On OS X: sudo port install py26-pyicu, minding bug described here: https://svn.macports.org/ticket/23429 (oh the joy of using macports).

PyICUs documentation is unfortunately severely lacking, but I managed to find out how it's done:

import PyICU
collator = PyICU.Collator.createInstance(PyICU.Locale('pl_PL.UTF-8'))
print [i for i in sorted([u'a', u'z', u'ą'], cmp=collator.compare)]

which gives:

[u'a', u'ą', u'z']

Another pro - @bobince: it's thread-safe, so not useless when setting request-wise locales.

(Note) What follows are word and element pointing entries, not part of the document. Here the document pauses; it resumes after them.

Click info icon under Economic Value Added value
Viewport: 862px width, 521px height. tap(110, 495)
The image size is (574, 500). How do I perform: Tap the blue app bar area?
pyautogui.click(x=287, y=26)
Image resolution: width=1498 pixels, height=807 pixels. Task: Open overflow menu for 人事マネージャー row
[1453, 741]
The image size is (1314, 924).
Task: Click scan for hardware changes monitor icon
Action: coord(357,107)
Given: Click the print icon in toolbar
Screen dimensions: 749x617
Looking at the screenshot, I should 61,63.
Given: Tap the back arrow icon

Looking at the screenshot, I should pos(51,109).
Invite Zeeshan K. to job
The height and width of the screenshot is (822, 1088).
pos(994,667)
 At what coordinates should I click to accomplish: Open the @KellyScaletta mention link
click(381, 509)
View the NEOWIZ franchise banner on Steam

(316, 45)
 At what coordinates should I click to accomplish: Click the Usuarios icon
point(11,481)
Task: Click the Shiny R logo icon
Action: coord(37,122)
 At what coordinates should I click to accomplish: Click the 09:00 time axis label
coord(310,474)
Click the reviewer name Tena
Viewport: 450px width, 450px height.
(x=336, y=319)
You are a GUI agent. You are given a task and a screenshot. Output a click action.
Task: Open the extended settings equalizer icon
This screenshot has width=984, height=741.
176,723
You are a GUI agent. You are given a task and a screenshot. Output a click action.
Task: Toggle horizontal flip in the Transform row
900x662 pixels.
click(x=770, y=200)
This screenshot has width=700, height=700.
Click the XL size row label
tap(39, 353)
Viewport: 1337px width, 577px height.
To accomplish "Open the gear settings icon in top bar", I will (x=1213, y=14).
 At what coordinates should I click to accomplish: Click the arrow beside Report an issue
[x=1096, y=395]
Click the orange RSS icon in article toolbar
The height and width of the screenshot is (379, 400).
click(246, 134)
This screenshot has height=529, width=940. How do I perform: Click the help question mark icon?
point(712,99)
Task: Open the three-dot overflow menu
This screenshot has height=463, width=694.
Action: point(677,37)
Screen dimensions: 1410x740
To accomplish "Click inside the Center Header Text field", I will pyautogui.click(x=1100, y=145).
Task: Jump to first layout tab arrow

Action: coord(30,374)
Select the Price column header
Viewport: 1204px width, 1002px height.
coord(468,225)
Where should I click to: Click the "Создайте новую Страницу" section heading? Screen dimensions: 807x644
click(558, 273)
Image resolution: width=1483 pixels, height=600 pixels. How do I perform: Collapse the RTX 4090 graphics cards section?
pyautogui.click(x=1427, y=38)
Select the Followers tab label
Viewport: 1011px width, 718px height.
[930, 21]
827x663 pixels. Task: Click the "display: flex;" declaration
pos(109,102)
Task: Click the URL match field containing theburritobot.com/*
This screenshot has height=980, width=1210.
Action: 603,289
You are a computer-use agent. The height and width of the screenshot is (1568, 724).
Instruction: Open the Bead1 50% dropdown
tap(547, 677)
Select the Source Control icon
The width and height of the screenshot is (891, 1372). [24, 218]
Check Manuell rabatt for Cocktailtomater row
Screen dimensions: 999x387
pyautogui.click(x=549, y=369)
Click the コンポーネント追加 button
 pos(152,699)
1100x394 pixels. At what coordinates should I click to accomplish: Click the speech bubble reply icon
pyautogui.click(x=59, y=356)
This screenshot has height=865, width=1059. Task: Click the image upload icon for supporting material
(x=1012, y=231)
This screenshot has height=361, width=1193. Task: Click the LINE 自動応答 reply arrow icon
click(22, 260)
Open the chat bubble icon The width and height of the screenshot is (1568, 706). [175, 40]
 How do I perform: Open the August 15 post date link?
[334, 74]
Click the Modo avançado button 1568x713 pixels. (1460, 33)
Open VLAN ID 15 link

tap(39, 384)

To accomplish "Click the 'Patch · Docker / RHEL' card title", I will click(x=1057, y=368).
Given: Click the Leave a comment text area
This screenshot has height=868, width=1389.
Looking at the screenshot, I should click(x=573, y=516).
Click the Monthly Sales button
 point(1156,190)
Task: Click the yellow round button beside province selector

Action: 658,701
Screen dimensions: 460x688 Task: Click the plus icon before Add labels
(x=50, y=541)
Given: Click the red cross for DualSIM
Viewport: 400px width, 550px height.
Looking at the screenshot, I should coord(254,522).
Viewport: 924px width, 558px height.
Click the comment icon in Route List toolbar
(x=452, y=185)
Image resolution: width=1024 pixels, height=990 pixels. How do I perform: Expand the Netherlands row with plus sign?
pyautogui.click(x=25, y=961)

Conoid answered 5/8, 2010 at 9:37 Comment(3)
Good question, and good answer -- and you're ahead of everyone by a few steps, which is no wonder if you're in Poland :) . Anyhow, this is the second time I've seen issues with Python where it relies on underlying C libraries. Do you know where these could be brought up?Bisulcate
I think it might be a problem with the libraries themselves, rather than Python. But as gnibbler pointed out - it happens to work in some OSes, so maybe, at least this particular issue, has been fixed at some point. OS X is famous for using old gcc and so, and the other OS I tested was Fedora 8 - which itself is not quite contemporary. I would bring this up at one of the mailing lists for the underlying C libraries. Cheers mate :)Conoid
I agree. I made a Gist gist.github.com/509520 and will give it to a few people to try out. I love i18n, but the bugs make it tedious.Bisulcate
B
7

Just to add to tkopczuk's investigation: This is definitely a gcc bug, at least for version 4.2.1 on OS X 10.6.4. It can be reproduced by calling C strcoll() directly as in this snippet.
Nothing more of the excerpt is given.